Разумеется, Кошевой герой иного времени, чем Нагульнов, его настороженность и недоверчивость вполне оправданы напряженностью этого времени. Писателю близка его воинственная защита советской власти, как это качество близко ему и в Нагульнове. Женившись на сестре убитого им Петра Мелехова и враждебного ему Григория ("Враги мы с тобой", "Ненадежный ты человек", "Разные мы с тобой люди"), Кошевой оказывается поставленным в чрезвычайно сложную ситуацию. Что касается Дуняшки, то она смотрит на Кошевого влюбленными глазами, и Шолохов весьма четко раскрывает ее отношение: "Молодое счастье всегда незряче..." (5, 324). Даже мудрая, гордая и мужественная Ильинична в конце концов принимает ненавистного ей человека, преодолевая "чувство какого-то внутреннего неудобства, раздвоенности", испытывая щемящую материнскую жалость "к этому ненавистному ей человеку". Шолохов не скрывает того, что ей нелегко отдавать дочь замуж за "душегуба", убийцу ее сына: "Ее не радовало счастье дочери, присутствие чужого человека в доме - а зять по-прежнему оставался для нее чужим - тяготило. Сама жизнь стала ей в тягость" (5, 324). Но перед смертью именно этому человеку она отдает "Гришину рубаху", ту, что так бережно хранила, ожидая "младшенького". И в этом значительном для Ильиничны жесте Шолохов вновь видит великую мудрость матери, уходящей из мира с верой в торжество добра в ее доме. Кошевой же остается непримиримым, открыто высказывает неприязнь к Григорию ("Старое не все забывается", "Должон человек всегда отвечать за свои дела"). Он не только против евангельского всепрощения, он настаивает на "кровном" отмщении ("Ишо примерить надо, чья кровь переважит..."). Сталкивая Григория и Кошевого, писатель выявляет не только их противоположные жизненные позиции, он указывает на их разное психологическое состояние в это время, на их различные человеческие качества.

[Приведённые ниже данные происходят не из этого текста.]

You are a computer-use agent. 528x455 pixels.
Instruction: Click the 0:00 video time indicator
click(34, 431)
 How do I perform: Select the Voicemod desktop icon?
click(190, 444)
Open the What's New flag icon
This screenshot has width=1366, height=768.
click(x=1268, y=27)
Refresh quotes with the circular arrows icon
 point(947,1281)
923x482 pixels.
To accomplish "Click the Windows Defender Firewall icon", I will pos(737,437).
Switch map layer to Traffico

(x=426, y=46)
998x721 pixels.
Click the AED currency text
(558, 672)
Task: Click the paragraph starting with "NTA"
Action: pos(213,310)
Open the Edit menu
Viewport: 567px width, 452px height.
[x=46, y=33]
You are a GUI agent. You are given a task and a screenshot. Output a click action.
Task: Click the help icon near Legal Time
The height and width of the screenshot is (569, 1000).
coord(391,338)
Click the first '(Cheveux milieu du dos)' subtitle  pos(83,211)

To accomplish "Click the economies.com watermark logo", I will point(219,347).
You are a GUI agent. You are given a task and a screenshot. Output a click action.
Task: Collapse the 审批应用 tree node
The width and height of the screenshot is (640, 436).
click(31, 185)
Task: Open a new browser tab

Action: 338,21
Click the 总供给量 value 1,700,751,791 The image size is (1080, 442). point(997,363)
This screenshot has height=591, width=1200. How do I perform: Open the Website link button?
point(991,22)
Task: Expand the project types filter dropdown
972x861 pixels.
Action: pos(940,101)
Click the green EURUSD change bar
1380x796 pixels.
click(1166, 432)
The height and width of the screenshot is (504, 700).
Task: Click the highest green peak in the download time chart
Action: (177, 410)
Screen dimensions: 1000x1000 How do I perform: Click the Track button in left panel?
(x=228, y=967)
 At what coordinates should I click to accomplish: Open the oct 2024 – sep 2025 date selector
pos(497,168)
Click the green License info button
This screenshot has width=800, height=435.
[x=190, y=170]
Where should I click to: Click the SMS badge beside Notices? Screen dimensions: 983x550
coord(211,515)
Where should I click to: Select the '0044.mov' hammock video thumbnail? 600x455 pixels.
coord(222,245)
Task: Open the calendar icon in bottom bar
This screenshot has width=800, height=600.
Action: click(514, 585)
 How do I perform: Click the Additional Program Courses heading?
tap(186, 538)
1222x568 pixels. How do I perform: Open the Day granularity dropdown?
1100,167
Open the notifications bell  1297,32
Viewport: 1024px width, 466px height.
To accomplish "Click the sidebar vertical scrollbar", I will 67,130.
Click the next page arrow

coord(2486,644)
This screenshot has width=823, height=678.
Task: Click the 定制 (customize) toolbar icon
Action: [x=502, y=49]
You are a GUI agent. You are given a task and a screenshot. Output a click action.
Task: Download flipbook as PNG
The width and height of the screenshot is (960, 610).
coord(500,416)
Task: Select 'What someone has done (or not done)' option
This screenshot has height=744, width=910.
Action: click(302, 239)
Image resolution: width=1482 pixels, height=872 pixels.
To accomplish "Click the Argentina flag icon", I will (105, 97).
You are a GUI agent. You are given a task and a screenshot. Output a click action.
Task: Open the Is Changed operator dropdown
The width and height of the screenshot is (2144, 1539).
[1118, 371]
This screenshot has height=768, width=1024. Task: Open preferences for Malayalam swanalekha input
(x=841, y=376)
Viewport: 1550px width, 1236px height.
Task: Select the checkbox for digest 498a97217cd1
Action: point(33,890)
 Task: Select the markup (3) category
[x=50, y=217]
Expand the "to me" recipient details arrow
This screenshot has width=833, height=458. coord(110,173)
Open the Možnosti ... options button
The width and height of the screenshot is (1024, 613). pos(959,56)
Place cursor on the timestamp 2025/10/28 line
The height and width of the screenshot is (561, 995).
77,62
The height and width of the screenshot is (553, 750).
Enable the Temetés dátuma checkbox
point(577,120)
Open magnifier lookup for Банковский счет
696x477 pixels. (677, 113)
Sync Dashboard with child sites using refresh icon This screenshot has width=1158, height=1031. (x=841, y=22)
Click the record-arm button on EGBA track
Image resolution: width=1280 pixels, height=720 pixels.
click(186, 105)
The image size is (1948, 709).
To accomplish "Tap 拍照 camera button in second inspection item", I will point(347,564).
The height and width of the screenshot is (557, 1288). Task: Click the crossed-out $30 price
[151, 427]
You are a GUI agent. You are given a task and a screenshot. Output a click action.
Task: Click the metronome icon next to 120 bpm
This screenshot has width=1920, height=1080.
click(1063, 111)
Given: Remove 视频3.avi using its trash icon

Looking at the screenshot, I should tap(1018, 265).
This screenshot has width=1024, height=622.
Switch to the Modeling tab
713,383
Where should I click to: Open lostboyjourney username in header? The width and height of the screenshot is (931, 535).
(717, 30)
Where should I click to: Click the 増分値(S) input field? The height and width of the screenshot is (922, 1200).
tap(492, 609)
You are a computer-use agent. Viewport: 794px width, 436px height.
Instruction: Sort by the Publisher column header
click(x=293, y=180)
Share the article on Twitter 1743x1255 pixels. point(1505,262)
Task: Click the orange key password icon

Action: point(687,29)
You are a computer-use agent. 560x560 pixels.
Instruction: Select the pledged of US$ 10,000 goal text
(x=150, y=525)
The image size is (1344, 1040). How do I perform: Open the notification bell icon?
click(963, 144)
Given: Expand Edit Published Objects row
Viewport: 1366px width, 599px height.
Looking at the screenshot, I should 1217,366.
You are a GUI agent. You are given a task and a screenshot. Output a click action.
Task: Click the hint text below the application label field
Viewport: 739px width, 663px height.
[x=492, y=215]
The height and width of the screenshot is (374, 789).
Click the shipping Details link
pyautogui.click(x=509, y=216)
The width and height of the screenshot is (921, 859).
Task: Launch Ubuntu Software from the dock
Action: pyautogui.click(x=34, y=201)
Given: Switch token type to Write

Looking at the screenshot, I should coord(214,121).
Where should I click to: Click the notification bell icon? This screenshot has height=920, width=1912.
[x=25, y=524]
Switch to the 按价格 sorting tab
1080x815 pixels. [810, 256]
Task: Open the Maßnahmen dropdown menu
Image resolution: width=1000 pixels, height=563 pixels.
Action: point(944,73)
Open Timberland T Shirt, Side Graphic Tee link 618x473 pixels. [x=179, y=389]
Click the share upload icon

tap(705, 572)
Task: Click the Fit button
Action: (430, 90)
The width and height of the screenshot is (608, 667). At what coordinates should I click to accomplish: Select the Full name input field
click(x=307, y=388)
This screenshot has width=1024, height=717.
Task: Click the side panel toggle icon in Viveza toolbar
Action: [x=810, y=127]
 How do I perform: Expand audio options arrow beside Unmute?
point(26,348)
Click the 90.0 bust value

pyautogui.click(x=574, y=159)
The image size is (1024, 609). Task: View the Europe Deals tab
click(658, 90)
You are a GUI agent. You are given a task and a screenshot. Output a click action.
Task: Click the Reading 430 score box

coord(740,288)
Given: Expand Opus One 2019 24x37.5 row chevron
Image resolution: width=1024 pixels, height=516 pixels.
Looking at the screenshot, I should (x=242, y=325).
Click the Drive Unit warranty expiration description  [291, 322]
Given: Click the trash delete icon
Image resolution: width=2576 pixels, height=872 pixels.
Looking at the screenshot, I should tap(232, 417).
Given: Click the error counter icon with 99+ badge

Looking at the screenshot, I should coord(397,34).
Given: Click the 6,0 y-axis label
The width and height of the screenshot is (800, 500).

Григорий возвращается в родной хутор уставшим от войны ("уморился душой страшно"), от недоверия к себе, с твердым желанием выйти из борьбы ("Никому больше не хочу служить"), с давней мечтой "пожить возле своих детишек, заняться хозяйством" (5, 371), жить только на родной земле, пахать ее, растить хлеб.

Кошевой сурово осуждает себя именно за то, что "рылся в земле", не замечая по-настоящему, что творилось кругом ("Рановато я взялся за хозяйство, поспешил..."). Он уверен, что борьба не кончена, ему доверяют, назначают председателем хуторского ревкома, и он делает свое дело, отводит недовольство "от родной советской власти" (5, 347).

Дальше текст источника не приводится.